I have a huge repertoire of domestic and farm animal languages, including pigs, goats, sheep, donkeys, cows, guinea pigs, cats, and rabbits. I never really speak like a horse but sometimes I eat like a horse if people will hold food for me with a flat hand. I guess I usually focus on mammals for my spoken languages. Birds and lizards have been especially neglected, even more so than certain parasites and microbial organisms. One time I made a toucan sound when I was surprised, but I didn’t appreciate having made it. Other favorite mammals I can speak like or call upon include the two-toed sloth, all the big cats, especially the lioness, tiger, panther, and jaguar (these are especially useful before solo piano concerts), the tapir, the capybara, the mountain goat, the giraffe, the gazelle, the water buffalo, the hippo and the rhino. Marine plants and animals I have sometimes been in the past include the flounder, the clam, the skate, the manta ray, the crab, the shark, the narwhal, plankton in general, some types of algae, the eel, the remora, the sea urchin, the puffer fish, the clown fish, the brittle star, the sea cucumber, anemones, sea horses, and of course whales and dolphins. I can also speak like a snail and like a turtle and I have spoken like a newt, but infrequently.

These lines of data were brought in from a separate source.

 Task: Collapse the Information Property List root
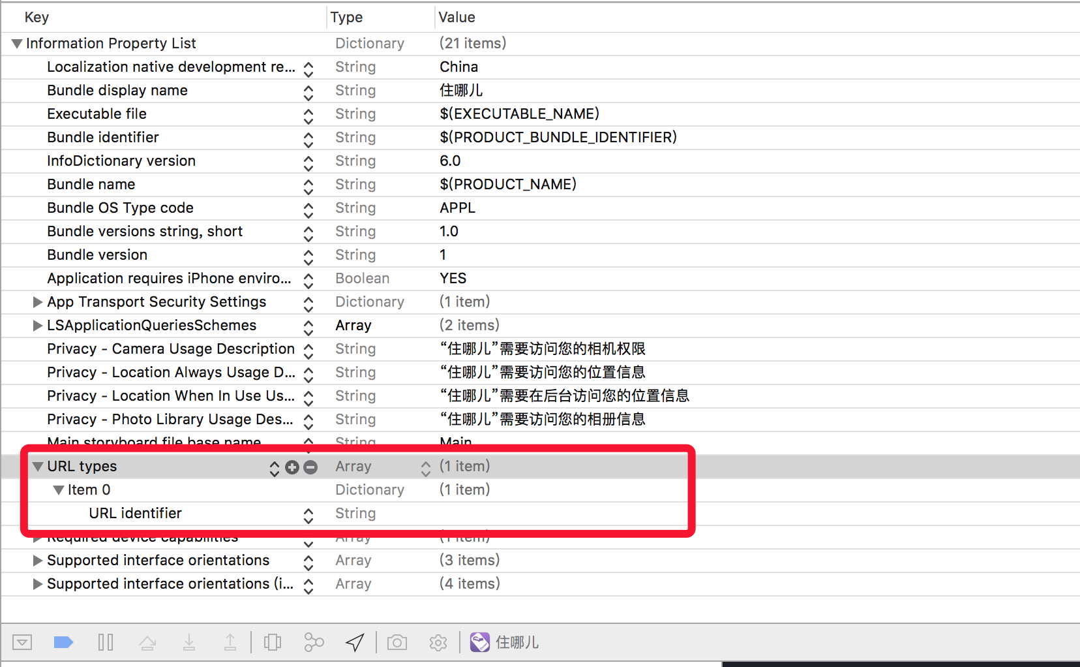(x=17, y=44)
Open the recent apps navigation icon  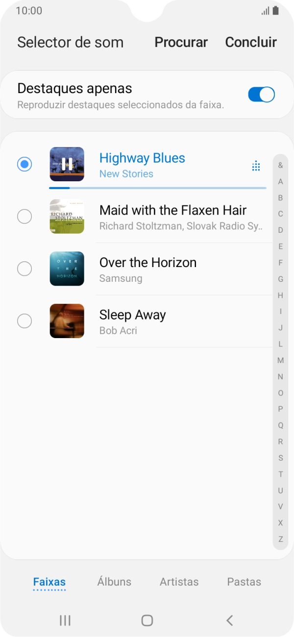[65, 620]
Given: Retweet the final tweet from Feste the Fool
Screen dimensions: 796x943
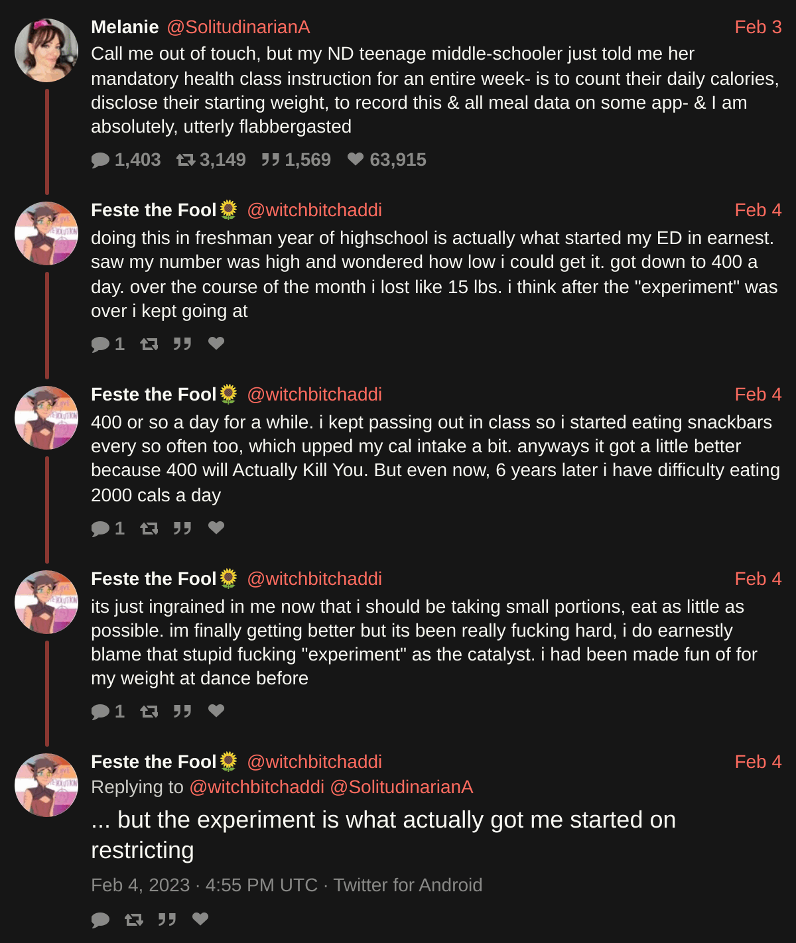Looking at the screenshot, I should (134, 919).
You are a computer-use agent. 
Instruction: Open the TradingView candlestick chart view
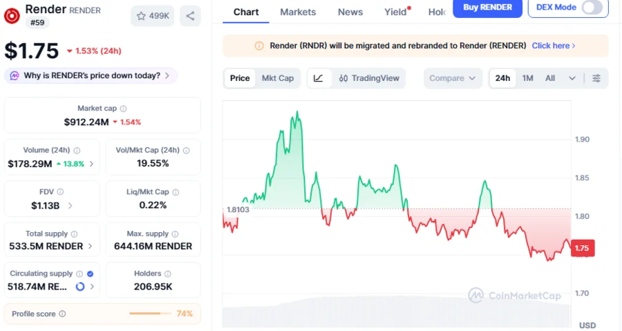369,78
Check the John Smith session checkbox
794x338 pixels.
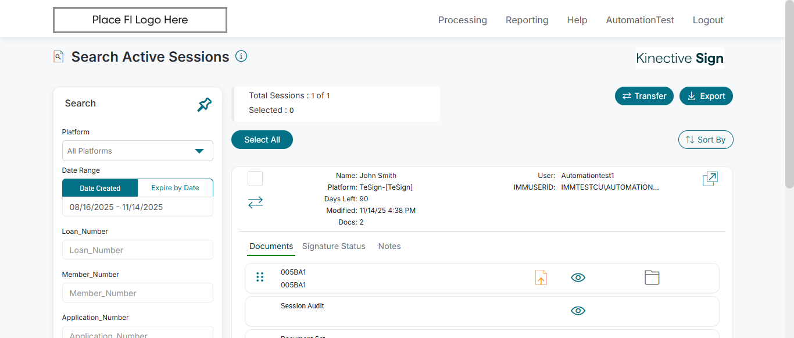(255, 179)
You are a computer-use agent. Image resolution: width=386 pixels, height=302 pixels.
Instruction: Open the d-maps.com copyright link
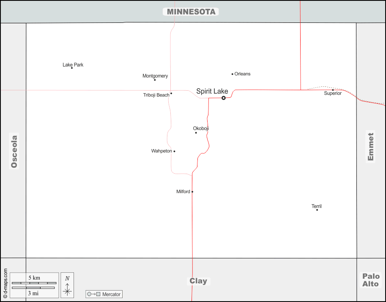tap(5, 283)
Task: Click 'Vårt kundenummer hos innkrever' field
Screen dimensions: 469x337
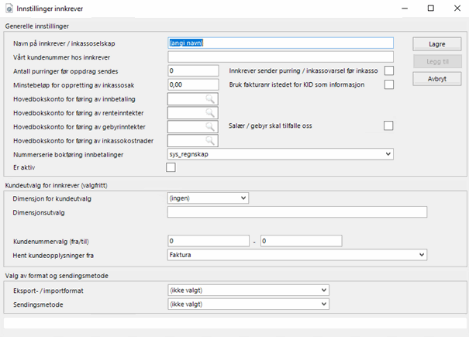Action: 281,57
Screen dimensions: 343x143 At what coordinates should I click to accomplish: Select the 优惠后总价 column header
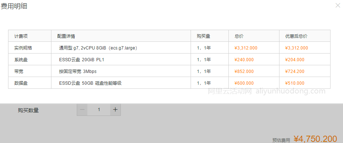(296, 36)
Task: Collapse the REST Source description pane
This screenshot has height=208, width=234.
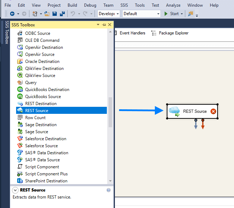Action: click(x=15, y=190)

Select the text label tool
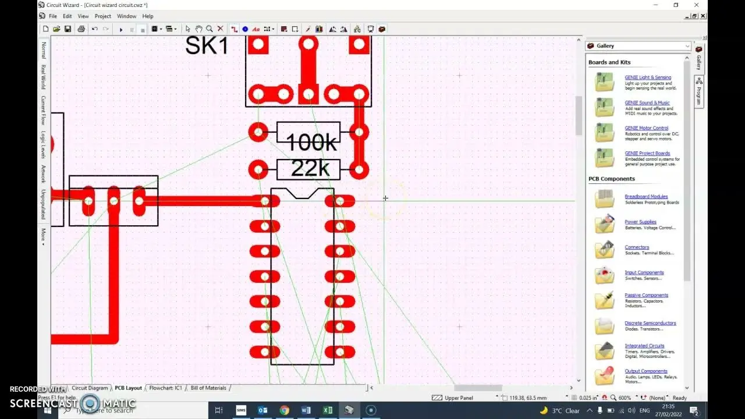[256, 29]
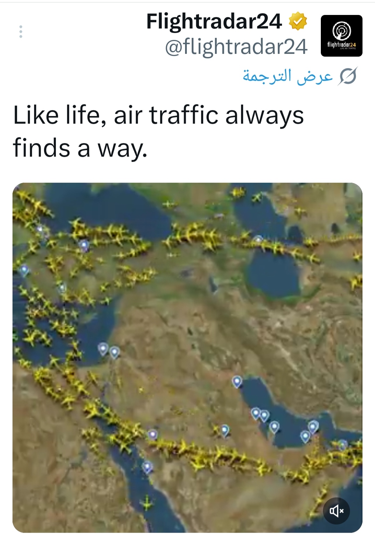375x541 pixels.
Task: Open the Flightradar24 display name link
Action: pyautogui.click(x=214, y=21)
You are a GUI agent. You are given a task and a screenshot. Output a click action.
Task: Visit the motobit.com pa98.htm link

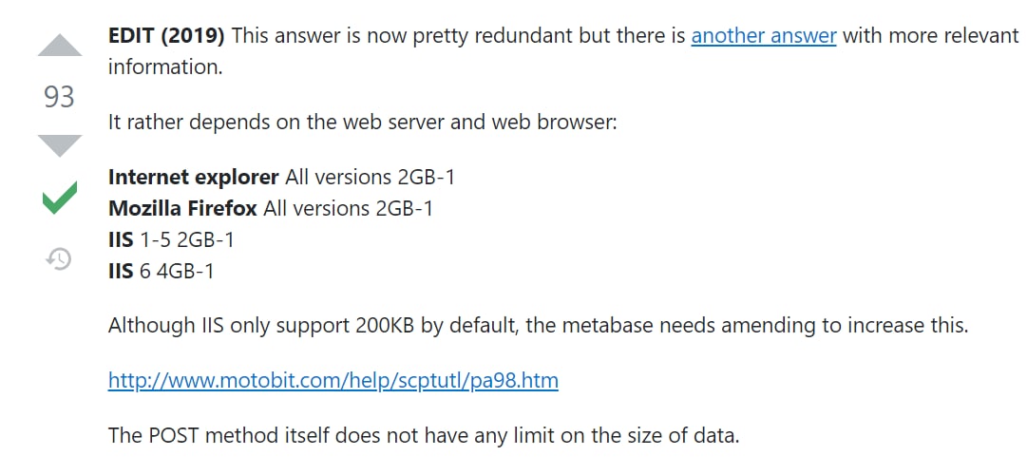[333, 381]
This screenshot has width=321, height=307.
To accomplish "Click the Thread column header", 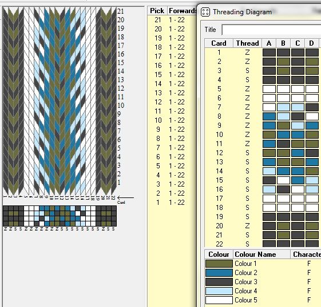I will tap(248, 43).
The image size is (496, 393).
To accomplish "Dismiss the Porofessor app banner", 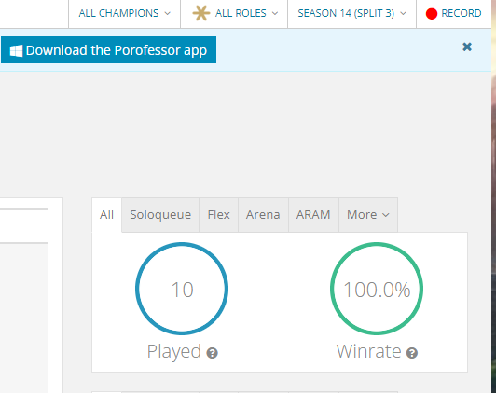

I am often inanimate objects as well, but that’s not really the question. I find certain people really speak these languages fluently, notably the poets Sabrina Orah Mark, Michael Tyrell, and Michael Dumanis, as well as the fabulous jazz bassist Lisa Mezzacappa, but I think everybody innately can. I mean, my family and friends understand me when I speak to them. I bet Lyn Hejinian speaks all these languages.

MF: You also employ a lot of different techniques—alliteration, assonance, word play, and repetition—in your poems. In addition, you also bind the poems together by using similar images throughout them. For example, I’m thinking of various forms of greenery—prairie grass, alfalfa, clover, dandelions—you mention. While a reader might not consciously notice all of these, they do help provide continuity among the poems. I was wondering if you could talk about how you put a collection of poems together in such as way that each poem can stand on its own and be part of a collection?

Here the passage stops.